• _INPUT DATA_:
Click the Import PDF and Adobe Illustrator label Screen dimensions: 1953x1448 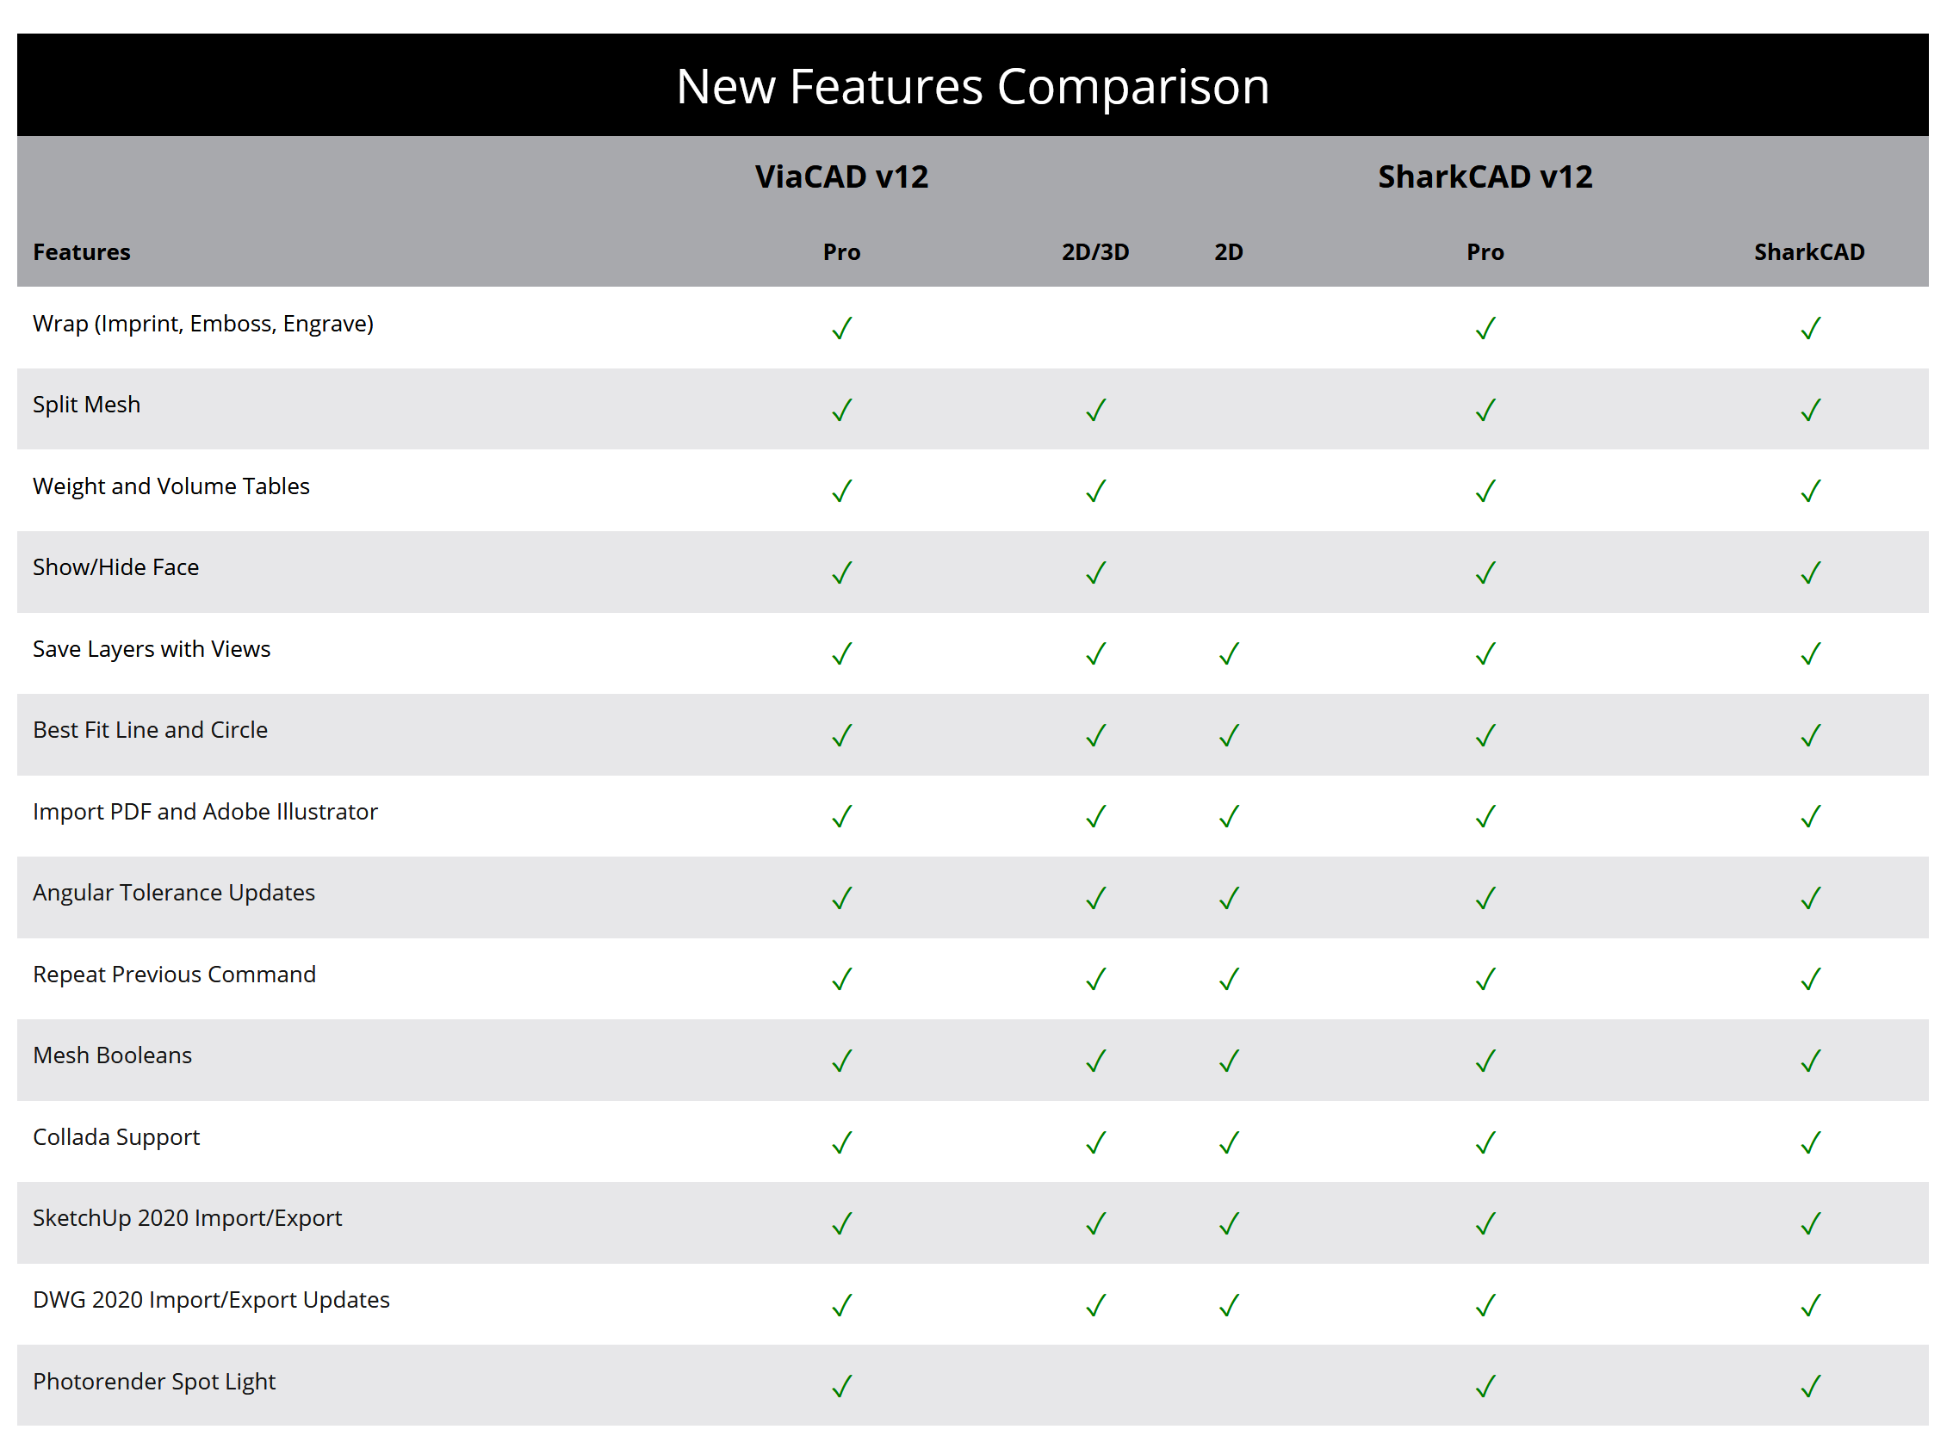[206, 813]
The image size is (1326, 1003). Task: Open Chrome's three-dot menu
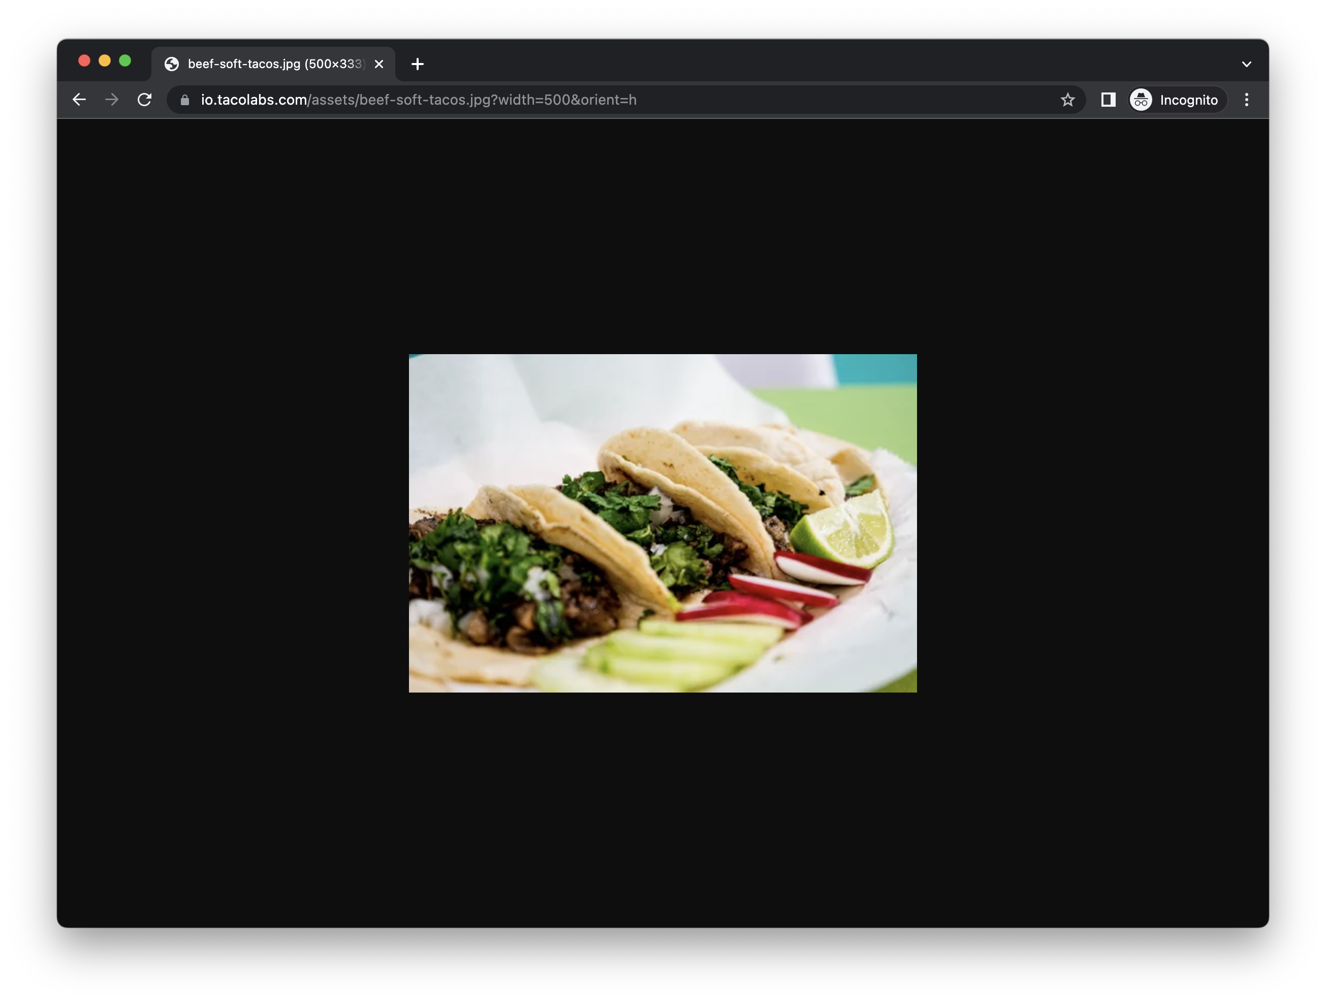pos(1246,100)
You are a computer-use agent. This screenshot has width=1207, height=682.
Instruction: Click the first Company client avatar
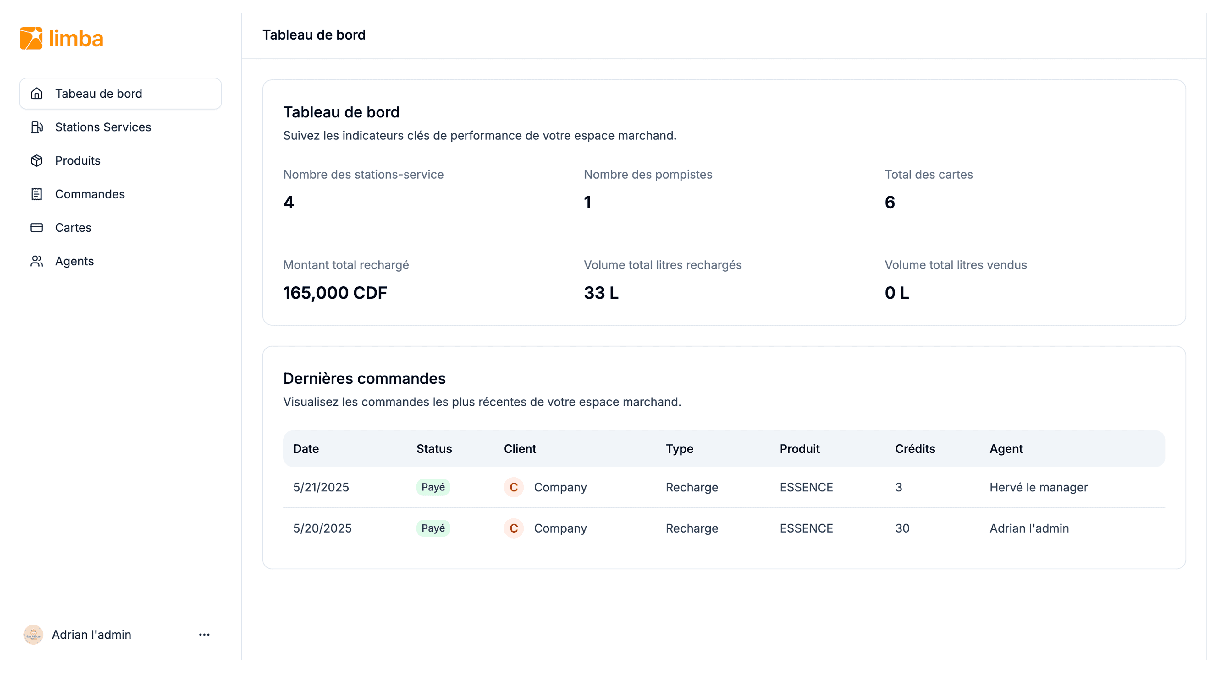pos(513,487)
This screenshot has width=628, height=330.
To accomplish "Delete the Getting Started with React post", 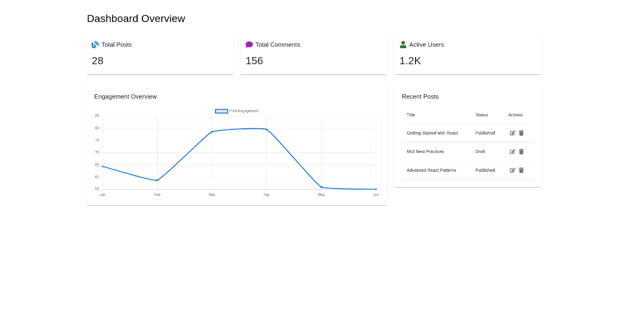I will [521, 133].
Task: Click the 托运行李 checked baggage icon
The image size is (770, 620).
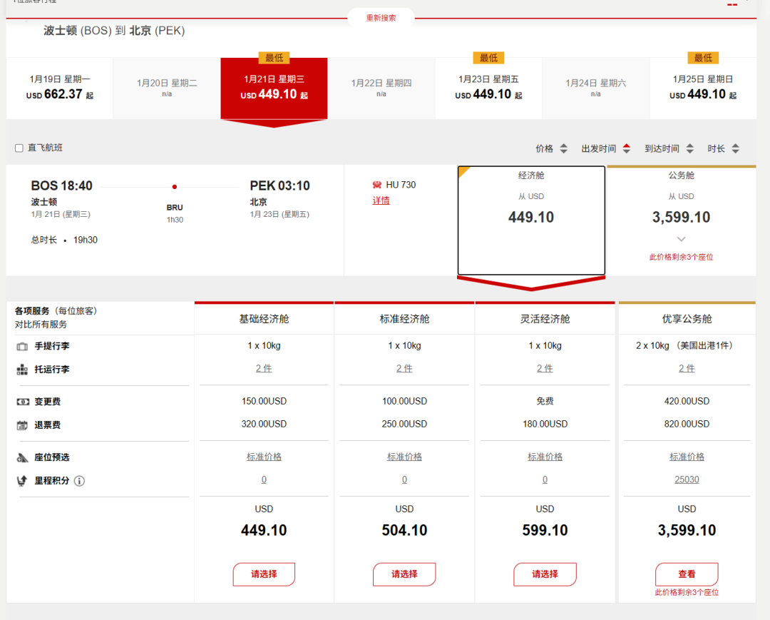Action: pyautogui.click(x=22, y=370)
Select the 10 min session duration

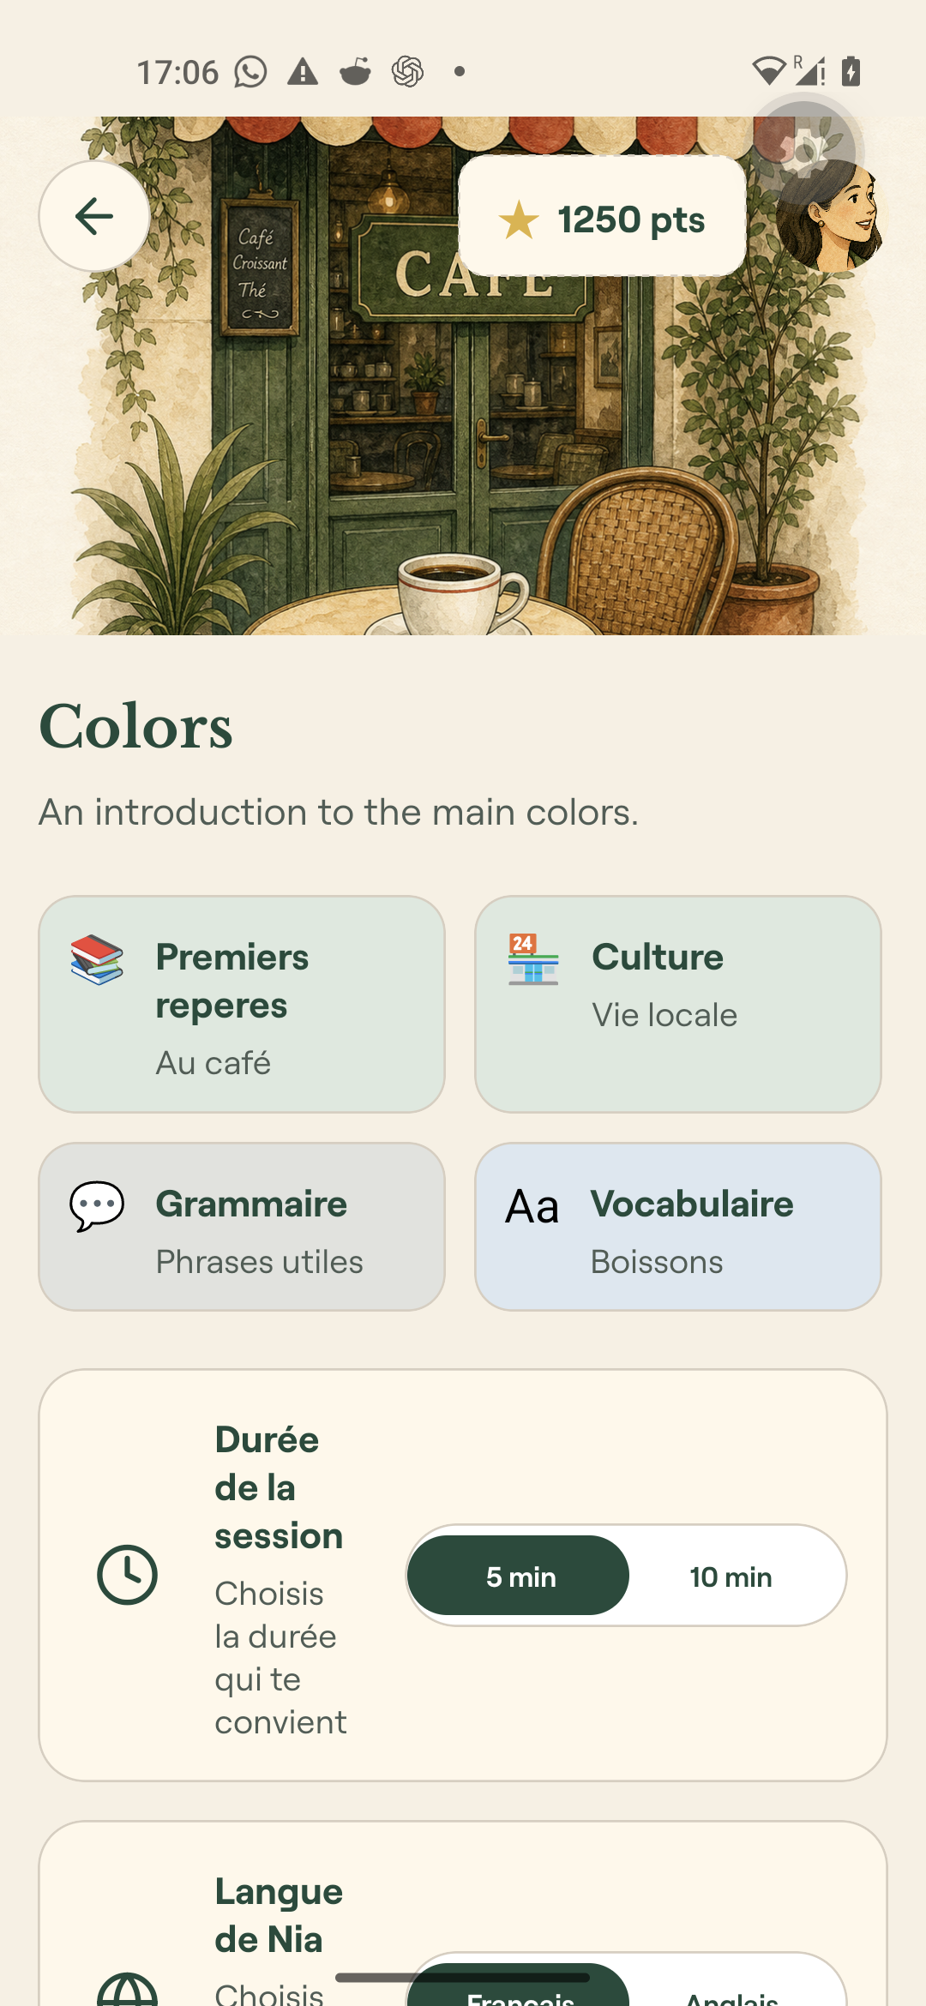(x=731, y=1576)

• _PROBLEM TO SOLVE_: Render as a numbered list the rows from the line containing "Task: Click the 托运行李 checked baggage icon" through the end of the rows, both included, omitting blank lines and leaving out the pictures.

• _SOLUTION TO THIS TASK_:
1. Task: Click the 托运行李 checked baggage icon
2. The image size is (770, 620).
3. Action: pyautogui.click(x=22, y=370)
4. Select the 10 min session duration
5. (x=731, y=1576)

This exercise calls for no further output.